### TASK BRIEF
When a line contains the string "showing", it counts once; give the total of such lines in the entries below and nothing else.

Stored data entries
§

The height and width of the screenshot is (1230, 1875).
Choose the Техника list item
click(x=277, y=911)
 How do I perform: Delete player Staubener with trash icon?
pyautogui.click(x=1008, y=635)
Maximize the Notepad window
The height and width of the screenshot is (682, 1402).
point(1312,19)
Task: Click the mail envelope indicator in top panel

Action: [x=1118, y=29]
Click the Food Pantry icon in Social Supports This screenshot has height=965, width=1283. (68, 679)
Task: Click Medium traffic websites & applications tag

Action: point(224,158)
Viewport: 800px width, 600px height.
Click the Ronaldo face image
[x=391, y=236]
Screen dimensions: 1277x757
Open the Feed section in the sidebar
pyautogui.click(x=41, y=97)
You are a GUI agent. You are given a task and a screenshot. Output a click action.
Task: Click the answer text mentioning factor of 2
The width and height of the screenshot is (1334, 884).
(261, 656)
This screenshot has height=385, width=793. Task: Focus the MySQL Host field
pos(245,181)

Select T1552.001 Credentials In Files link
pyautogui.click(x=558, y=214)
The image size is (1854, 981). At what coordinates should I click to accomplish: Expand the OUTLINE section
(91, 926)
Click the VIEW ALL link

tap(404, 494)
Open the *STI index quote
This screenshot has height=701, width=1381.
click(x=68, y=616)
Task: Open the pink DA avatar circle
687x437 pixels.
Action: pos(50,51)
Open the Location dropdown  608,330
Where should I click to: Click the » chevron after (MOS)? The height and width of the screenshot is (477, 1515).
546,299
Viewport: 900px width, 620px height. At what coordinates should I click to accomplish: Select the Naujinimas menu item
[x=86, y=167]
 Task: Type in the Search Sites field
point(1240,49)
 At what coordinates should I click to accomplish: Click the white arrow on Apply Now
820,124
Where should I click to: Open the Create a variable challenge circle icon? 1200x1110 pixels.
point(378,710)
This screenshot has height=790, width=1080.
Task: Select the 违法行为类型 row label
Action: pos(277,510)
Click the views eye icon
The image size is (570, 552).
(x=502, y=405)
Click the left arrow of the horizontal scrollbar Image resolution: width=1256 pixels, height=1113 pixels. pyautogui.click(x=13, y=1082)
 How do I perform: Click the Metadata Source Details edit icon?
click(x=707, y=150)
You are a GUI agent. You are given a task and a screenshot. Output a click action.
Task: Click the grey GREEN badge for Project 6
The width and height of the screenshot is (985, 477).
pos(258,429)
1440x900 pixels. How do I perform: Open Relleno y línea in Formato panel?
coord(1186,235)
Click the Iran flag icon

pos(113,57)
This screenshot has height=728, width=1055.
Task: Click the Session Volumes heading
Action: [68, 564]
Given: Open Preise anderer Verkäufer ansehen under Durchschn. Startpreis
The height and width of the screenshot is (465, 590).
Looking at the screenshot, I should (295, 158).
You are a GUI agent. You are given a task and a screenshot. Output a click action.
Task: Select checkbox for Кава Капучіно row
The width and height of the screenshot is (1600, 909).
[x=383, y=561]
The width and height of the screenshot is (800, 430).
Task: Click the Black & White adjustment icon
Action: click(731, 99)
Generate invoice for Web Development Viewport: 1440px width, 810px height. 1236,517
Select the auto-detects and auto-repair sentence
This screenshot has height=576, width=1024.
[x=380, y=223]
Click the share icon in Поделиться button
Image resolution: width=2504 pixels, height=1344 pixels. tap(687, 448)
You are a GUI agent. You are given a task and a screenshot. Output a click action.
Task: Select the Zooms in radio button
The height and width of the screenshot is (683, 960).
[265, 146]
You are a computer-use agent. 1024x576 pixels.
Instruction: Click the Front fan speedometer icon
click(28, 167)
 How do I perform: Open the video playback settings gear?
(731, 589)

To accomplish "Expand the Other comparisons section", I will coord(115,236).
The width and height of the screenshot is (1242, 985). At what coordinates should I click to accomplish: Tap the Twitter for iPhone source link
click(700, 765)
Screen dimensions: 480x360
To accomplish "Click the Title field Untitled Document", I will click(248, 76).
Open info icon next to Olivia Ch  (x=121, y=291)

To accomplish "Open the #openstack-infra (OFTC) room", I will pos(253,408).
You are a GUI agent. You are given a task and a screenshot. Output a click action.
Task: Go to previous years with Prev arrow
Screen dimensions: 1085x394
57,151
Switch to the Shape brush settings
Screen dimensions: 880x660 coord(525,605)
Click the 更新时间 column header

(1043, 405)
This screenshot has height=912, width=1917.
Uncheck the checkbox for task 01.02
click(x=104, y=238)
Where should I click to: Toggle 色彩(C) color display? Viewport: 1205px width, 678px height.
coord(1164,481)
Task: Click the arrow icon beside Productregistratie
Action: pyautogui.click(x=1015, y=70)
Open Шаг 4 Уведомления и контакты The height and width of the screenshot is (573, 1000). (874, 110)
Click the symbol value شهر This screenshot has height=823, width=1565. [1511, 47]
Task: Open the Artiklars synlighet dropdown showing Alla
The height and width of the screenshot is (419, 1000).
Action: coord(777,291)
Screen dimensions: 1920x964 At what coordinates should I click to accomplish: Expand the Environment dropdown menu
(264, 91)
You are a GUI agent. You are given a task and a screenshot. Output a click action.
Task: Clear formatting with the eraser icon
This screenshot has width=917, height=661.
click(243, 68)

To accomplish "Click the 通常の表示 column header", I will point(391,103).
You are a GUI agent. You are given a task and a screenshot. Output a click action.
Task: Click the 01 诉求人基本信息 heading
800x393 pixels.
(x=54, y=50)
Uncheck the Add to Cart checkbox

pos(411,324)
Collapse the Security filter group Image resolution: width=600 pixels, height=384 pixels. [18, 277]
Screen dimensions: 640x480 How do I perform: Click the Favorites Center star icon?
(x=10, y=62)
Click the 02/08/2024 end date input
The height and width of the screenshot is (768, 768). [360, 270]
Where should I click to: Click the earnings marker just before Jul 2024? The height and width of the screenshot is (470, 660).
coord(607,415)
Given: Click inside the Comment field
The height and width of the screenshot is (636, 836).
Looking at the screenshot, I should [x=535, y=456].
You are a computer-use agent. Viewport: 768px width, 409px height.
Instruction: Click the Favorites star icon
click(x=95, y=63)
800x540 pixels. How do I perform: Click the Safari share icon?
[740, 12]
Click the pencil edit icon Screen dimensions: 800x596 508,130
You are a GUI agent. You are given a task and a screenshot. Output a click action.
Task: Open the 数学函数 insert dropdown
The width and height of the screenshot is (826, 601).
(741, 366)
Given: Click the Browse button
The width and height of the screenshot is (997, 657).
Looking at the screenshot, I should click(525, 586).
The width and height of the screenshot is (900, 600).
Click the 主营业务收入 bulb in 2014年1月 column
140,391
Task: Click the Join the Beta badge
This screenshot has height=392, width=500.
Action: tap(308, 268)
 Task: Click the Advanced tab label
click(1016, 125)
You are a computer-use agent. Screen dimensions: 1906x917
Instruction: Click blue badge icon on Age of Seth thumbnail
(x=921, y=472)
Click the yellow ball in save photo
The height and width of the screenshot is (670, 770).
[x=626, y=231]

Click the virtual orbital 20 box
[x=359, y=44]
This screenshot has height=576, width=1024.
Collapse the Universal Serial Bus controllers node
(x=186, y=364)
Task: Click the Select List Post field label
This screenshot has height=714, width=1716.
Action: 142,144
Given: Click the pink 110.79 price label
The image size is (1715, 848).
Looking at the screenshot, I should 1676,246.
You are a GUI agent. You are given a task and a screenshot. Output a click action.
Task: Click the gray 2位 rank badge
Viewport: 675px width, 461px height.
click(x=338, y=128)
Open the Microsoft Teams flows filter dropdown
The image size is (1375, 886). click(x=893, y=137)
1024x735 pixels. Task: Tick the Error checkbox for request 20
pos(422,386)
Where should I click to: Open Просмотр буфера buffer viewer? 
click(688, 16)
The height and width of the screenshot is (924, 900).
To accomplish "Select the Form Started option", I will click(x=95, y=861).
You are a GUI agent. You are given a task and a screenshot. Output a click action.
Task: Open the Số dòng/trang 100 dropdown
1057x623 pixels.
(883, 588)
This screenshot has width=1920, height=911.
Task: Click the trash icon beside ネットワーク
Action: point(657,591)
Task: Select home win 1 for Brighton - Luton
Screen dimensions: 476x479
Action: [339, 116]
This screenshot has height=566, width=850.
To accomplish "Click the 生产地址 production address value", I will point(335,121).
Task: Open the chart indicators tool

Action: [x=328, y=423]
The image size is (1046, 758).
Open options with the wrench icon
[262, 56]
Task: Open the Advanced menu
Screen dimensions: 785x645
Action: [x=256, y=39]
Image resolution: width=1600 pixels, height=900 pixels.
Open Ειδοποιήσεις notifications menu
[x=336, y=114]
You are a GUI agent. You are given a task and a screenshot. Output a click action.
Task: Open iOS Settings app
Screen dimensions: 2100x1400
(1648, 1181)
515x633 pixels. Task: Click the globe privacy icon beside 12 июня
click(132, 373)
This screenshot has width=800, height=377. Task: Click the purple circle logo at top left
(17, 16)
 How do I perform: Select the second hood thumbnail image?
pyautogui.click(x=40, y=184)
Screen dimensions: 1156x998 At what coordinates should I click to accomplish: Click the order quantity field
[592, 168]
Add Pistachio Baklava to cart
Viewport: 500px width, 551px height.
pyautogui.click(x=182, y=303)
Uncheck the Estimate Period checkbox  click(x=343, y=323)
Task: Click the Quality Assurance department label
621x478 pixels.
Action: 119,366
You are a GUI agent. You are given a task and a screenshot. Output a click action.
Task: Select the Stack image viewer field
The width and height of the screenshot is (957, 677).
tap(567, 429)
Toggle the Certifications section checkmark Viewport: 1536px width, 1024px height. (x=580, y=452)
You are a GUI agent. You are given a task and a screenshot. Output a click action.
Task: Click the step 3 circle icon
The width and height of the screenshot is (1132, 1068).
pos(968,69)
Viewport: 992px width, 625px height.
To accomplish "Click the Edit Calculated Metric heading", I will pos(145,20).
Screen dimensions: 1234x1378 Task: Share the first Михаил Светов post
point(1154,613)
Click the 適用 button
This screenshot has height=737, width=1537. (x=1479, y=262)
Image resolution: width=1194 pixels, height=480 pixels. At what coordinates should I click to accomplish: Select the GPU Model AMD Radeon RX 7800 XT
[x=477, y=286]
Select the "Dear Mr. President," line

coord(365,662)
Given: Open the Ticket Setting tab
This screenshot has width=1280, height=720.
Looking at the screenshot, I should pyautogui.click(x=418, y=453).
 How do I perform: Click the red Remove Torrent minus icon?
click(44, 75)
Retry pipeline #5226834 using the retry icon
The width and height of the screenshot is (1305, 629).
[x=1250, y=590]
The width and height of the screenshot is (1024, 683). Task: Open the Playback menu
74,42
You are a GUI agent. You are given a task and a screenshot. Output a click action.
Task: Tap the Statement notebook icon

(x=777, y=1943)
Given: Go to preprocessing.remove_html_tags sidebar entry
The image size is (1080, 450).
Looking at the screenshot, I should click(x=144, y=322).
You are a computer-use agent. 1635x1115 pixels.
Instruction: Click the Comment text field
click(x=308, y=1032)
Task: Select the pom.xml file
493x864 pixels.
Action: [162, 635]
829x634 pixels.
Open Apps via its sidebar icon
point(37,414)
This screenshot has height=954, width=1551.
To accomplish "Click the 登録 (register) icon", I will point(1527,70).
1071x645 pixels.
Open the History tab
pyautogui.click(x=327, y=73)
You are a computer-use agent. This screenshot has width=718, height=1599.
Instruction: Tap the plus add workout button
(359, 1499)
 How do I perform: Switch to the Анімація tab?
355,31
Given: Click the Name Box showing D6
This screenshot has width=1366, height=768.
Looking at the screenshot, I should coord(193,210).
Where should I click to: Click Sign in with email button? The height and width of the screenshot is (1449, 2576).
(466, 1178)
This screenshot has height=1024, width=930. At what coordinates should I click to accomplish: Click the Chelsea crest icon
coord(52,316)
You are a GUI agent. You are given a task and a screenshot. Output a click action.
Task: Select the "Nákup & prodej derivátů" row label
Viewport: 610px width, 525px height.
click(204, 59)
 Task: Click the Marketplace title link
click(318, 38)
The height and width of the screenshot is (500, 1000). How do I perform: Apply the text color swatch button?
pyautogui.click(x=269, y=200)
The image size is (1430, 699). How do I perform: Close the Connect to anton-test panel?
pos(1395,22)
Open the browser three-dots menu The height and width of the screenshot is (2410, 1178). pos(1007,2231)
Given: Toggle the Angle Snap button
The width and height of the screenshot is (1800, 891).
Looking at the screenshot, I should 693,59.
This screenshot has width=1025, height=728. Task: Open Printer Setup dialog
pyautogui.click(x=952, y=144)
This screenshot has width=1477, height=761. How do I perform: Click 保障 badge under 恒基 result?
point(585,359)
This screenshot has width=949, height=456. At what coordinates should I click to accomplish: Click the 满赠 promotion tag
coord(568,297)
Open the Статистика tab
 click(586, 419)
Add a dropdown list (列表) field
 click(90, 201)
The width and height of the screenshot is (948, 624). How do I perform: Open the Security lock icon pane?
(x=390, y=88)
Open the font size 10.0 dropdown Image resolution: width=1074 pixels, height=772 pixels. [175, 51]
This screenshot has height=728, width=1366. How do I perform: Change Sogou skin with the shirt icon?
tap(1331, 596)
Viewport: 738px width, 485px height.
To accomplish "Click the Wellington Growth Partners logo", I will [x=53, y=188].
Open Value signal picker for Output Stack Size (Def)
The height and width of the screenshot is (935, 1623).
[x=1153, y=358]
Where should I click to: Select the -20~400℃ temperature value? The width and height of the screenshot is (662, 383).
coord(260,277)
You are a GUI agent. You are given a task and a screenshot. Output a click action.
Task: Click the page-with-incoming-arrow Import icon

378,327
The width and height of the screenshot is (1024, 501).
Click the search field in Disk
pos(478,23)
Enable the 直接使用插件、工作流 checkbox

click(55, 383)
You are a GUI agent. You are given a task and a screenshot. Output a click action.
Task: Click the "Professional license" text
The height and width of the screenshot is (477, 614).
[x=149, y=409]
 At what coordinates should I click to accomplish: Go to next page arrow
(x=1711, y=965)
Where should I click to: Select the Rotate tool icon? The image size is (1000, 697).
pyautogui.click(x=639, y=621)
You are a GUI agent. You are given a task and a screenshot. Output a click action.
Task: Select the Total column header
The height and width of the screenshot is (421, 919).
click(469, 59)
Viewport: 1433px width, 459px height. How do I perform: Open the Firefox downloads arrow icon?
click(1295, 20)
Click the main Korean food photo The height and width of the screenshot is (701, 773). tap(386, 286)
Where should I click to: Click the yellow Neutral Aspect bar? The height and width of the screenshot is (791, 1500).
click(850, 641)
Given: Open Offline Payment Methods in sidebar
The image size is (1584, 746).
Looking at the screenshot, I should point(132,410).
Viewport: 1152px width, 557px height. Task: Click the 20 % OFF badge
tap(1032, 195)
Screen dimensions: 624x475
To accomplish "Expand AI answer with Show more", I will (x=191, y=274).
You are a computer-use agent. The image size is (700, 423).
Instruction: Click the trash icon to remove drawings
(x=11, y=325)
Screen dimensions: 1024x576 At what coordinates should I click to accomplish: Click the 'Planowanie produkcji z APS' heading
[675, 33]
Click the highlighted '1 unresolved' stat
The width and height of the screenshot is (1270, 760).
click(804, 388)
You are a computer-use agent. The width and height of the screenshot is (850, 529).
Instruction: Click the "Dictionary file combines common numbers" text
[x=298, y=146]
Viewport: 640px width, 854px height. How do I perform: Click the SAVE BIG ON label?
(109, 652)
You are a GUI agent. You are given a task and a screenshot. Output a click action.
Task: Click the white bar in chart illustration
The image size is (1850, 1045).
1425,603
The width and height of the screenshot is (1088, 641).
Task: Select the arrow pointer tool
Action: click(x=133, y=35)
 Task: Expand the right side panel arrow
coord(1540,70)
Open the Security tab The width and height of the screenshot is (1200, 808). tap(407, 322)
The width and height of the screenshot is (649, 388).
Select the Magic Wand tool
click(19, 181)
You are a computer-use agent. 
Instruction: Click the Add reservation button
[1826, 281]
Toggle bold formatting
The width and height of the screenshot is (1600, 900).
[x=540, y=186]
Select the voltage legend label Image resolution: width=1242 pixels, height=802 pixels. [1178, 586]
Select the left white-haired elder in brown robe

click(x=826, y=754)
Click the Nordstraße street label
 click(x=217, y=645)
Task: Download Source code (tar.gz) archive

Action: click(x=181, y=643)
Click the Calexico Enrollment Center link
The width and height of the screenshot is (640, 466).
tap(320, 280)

§

### EXPECTED OUTPUT
2